* PROVIDED TEXT:
"""

My love affair with Baz Luhrmann movies began when I saw Moulin Rouge in the theater during its initial release in 2001. I was so stunned by the film’s strangeness that I didn’t know what to think. But as I stood out in the movie theater hallway, my sister and I looked at each other, asking: “Well, what did you think?”
After a few moments of contemplation, we both answered simultaneously about how much we absolutely loved it: the romance, the tragedy, the Romanticism, and the artistic opulence of Luhrmann’s directing style. We were both sold!
So, watching it again to enjoy a filmmaker created a new experience.
Luhrmann’s first three films, also known as the Red Curtain Trilogy, showcased his distinct individualistic, flamboyant directing style.
The Aussie writer and director, Luhrmann, takes his time between releasing new movies; hence why he’s only released six films (and one TV show – The Get Down) in thirty years.
In an interview with Interview Magazine, Luhrmann explained why he has a slower process:
“Sometimes, I dream that it didn’t have to take me so many years. Why can’t I just be a shooter? I go out to the movies and it can be like fast food. I like good fast food as much as good banquet or good sushi. They’re as different as they come. And I think to myself, “Oh, look at X. He just bangs two out a year. Wouldn’t that be great?” The truth is that I can do other things but it ends up pulling itself back. It’s just not truthful.
So self-revelation is a life-time journey. As Orson Welles once sang, “I know what it is to be young, but you don’t know what it is to be old.” And I can tell you that self-revelation never ends—it’s ongoing. But you do come to a point where you start to realize, instead of trying to change it, how about managing it or surfing it or using it?”

"""

* MATERIAL PROVIDED:
"""

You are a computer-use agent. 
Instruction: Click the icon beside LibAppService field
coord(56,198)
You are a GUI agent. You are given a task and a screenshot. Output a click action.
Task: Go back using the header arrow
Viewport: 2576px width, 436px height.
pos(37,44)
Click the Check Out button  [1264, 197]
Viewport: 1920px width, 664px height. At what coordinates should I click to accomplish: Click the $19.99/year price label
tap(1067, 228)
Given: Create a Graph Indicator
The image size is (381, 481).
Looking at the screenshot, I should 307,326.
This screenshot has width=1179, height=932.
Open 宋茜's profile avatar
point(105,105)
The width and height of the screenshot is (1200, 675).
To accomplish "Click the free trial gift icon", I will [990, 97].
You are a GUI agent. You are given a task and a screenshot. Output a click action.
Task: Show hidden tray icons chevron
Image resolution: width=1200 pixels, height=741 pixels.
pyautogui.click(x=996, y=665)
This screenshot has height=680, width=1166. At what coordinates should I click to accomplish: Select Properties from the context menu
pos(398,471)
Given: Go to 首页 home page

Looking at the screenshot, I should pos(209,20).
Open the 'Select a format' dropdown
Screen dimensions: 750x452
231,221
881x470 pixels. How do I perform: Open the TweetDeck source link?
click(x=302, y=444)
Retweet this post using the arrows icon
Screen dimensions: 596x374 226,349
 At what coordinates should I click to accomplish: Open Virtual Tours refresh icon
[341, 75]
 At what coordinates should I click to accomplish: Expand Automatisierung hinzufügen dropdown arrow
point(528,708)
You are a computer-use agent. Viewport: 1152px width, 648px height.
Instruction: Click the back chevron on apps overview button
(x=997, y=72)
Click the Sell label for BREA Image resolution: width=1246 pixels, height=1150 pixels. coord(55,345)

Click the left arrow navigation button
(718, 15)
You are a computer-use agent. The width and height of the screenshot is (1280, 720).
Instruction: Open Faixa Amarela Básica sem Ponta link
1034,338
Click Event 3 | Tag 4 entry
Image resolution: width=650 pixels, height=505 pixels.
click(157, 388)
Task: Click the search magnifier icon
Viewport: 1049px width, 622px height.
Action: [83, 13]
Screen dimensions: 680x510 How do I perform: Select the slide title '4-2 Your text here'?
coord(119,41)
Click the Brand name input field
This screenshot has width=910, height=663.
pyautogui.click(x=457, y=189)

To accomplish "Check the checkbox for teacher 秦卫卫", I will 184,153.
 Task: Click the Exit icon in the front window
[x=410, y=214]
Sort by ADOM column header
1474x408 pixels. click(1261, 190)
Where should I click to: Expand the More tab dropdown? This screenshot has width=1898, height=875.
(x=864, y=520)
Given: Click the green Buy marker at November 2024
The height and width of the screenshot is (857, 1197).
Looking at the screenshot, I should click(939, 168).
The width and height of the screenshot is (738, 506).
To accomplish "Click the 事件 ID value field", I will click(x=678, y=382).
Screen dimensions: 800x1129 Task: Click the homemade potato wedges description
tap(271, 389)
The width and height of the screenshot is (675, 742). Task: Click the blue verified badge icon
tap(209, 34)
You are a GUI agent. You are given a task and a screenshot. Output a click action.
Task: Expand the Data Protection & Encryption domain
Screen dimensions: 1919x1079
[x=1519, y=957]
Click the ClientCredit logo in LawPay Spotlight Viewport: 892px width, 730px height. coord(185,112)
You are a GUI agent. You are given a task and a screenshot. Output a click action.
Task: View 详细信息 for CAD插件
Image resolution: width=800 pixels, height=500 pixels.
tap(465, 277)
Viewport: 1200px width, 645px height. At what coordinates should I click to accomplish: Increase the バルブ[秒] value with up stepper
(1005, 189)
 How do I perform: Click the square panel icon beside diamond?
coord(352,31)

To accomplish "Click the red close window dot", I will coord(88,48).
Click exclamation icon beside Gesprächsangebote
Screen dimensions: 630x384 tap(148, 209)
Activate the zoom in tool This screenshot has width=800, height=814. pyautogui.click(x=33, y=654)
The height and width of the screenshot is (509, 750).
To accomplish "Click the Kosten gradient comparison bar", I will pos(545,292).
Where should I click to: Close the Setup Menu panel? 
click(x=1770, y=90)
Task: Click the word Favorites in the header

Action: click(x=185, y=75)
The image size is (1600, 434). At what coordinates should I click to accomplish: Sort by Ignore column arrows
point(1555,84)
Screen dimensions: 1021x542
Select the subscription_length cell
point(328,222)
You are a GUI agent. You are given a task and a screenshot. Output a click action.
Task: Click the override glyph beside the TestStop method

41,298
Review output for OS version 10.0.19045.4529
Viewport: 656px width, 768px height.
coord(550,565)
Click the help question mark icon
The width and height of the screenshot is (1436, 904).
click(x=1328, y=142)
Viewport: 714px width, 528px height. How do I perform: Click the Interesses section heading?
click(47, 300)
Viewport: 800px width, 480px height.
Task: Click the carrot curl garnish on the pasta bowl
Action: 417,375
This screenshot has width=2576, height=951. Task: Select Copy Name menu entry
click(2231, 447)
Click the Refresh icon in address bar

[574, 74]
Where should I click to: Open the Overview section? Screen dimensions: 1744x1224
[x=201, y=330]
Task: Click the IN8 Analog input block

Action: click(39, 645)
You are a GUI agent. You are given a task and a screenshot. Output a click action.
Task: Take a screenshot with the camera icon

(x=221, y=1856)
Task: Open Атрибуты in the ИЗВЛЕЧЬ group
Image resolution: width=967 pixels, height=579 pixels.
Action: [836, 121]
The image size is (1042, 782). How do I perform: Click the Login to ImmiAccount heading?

"""

* PROBLEM SET:
**1)** Answer from the text on Baz Luhrmann:
(a) In what year did the writer see Moulin Rouge in the theater?
(b) By what name are Luhrmann's first three films also known?
(c) What TV show has Luhrmann made?
**2)** Carry the text on Baz Luhrmann forward from its last sentence.
The items play no part in what follows.

* ANSWER LIST:
**1)**
(a) 2001
(b) The Red Curtain Trilogy
(c) The Get Down

**2)**
That search for truth in his filmmaking draws me (and perhaps many others) to his strange but beautiful films. They might not be everyone’s cup of tea – and indeed, they’ve been hit or miss with the critics – but one can’t deny he has a signature style – making him an artist to appreciate.
With the release of his newest movie Elvis, I thought it would be the perfect time to explore all six of his feature films.
In some ways, ranking movies by Baz Luhrmann is impossible as they are all excellent, romantic, and unique. So, this comes down to personal preference, quality, and the mood of the moment.
Note: I included the “Where to Watch” sections, which are relevant to the time of publication (July 2022). If I update this post, I will let you know. Streaming availability is subject to change at any time.
MOVIES BY BAZ LUHRMANN, RANKED
6. Australia (2008)
Australia is a romantic, sweeping historical epic set in; you guessed it: Australia. When an Englishwoman, Lady Sarah Ashley (Nicole Kidman), inherits a ranch, she employs a cattle drover named “The Drover” (Hugh Jackman), a rugged Australian man, to help her drive more than 2000 cattle over dangerous lands.
Meanwhile, they befriend a young Aboriginal boy, Nullah, and Lady Sarah and Drover begin to fall in love – all while danger lurks around them – especially as WWII looms closer.
It’s all very romantic and epic, with swoony moments, adventurous scenes, gorgeous landscapes, and entertaining villains. The romance between Kidman and Jackman is particularly appealing – as they have fantastic chemistry.
It’s also a lovely tribute to Australia and its history.
At times, however, the movie feels like it meanders off the main story’s path. But it’s still a gorgeous Baz Luhrmann film that fans of epic romances should enjoy.
And good news, Baz Luhrmann just announced this year that he plans to expand Australia into a six-part limited series using unaired footage titled Faraway Downs. It will also have a new ending and soundtrack.
Count me in.
Where to Watch: Stream on HBO Max or rent/buy on Digital and DVD.
5. Romeo + Juliet (1996)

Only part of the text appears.